Mr. Siegmund, costs, organization, strategy, personnel and service quality: companies expect visible added value and concrete business benefits from working with an MSP in these areas. At the top of the list (51 percent) is the expectation of greater cost transparency and easier IT controlling. From the perspective of an MSP: What does this transparency look like?
Matthias Siegmund: When companies take an MSP on board, two key basic expectations are falling costs and greater resource efficiency. Customers can see how these factors are doing via dashboards and ad hoc reports. These tools make the status transparent: customers can see the status of their KPIs, such as solution speed and end-user satisfaction. They also see which services generate which costs – important for controlling.
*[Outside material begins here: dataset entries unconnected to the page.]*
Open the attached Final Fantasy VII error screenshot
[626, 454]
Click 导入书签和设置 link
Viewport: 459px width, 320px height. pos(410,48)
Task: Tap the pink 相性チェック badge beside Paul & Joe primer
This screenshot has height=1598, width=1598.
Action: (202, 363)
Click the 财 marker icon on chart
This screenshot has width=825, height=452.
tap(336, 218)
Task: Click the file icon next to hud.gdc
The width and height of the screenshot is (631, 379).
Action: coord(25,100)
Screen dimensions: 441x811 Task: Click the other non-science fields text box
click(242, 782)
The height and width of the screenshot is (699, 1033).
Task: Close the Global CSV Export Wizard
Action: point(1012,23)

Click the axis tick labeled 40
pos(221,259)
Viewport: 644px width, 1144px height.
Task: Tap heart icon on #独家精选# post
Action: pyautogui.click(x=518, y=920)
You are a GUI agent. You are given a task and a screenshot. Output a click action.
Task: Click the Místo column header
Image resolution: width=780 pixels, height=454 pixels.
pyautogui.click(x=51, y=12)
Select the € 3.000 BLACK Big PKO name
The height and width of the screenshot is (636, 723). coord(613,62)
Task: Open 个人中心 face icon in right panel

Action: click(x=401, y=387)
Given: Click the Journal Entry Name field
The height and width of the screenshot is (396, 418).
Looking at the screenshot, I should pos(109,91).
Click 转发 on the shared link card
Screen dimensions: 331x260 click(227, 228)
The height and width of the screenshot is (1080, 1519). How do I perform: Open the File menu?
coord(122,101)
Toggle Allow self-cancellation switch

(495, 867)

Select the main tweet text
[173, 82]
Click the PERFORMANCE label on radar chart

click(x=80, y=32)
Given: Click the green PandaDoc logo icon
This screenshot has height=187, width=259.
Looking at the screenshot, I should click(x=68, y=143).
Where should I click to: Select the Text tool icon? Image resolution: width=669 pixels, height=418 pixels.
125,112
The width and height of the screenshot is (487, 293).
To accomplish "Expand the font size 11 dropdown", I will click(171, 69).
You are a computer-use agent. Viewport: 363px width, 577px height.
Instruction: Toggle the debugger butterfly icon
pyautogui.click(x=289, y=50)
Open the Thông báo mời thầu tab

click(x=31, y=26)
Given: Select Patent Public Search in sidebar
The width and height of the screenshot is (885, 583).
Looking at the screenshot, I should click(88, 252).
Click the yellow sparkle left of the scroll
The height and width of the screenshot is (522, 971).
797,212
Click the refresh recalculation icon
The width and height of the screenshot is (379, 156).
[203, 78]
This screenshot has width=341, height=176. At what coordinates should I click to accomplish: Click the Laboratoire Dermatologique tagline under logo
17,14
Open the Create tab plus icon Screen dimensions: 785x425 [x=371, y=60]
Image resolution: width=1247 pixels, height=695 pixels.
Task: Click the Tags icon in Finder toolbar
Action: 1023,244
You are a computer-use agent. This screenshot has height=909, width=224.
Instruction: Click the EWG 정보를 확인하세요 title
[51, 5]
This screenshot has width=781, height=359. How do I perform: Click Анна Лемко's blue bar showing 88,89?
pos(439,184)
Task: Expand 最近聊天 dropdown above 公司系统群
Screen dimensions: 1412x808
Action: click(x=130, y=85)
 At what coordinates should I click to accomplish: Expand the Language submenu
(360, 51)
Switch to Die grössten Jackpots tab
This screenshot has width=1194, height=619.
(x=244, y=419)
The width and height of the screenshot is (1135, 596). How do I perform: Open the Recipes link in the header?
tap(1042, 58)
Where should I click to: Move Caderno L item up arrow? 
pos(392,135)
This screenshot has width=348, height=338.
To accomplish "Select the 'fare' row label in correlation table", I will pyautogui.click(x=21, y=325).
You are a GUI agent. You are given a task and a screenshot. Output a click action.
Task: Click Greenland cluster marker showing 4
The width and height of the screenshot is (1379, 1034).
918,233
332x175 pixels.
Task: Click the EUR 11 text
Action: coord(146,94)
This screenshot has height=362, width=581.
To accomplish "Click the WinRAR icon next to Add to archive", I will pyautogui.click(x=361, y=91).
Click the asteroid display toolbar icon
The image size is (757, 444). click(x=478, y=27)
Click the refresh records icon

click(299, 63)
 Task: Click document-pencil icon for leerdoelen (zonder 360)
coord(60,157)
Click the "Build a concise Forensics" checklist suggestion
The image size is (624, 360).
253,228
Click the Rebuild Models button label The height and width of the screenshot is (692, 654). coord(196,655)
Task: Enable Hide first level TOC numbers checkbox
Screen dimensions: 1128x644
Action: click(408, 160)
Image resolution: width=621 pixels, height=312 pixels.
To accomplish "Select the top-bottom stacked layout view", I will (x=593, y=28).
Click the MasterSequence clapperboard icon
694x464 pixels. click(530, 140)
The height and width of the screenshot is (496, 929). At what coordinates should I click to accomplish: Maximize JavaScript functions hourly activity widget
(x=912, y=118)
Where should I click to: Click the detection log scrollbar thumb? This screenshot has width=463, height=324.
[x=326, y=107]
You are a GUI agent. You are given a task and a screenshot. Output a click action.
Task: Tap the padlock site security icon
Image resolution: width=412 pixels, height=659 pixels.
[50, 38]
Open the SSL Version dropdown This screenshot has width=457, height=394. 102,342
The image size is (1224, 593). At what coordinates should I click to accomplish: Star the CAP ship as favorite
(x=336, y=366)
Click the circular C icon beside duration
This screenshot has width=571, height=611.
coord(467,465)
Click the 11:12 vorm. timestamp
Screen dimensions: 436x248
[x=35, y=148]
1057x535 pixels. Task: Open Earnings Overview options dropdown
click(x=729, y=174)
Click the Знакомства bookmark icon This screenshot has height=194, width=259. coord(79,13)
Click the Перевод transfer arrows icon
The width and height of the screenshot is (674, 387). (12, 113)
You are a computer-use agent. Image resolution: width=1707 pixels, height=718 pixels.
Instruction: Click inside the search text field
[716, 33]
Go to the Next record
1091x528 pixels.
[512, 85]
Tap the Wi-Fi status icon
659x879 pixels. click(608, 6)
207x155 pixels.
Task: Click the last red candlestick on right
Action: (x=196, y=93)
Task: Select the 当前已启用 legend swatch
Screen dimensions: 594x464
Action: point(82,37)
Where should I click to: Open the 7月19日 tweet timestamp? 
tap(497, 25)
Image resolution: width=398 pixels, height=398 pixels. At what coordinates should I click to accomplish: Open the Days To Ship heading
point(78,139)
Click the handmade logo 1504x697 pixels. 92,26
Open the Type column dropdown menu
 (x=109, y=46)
Evaluating the qualitative added value that an MSP continuously provides is a bit trickier. For example, the question of how many ideas were proactively contributed to the further development of the system and actually implemented. Here, the expectations of companies have rightly changed, and they see successful collaboration as a selection criterion. The MSP is expected to contribute his own solutions and ideas. However, the ultimate business added value, i.e., which building blocks have contributed how much to the company’s success, is difficult to quantify.
Let’s go back to the basic expectation: Despite all the enthusiasm for innovation, companies give priority to the balance between costs, resources and system stability; only then do proactive measures, innovations and further added value for the business come into play.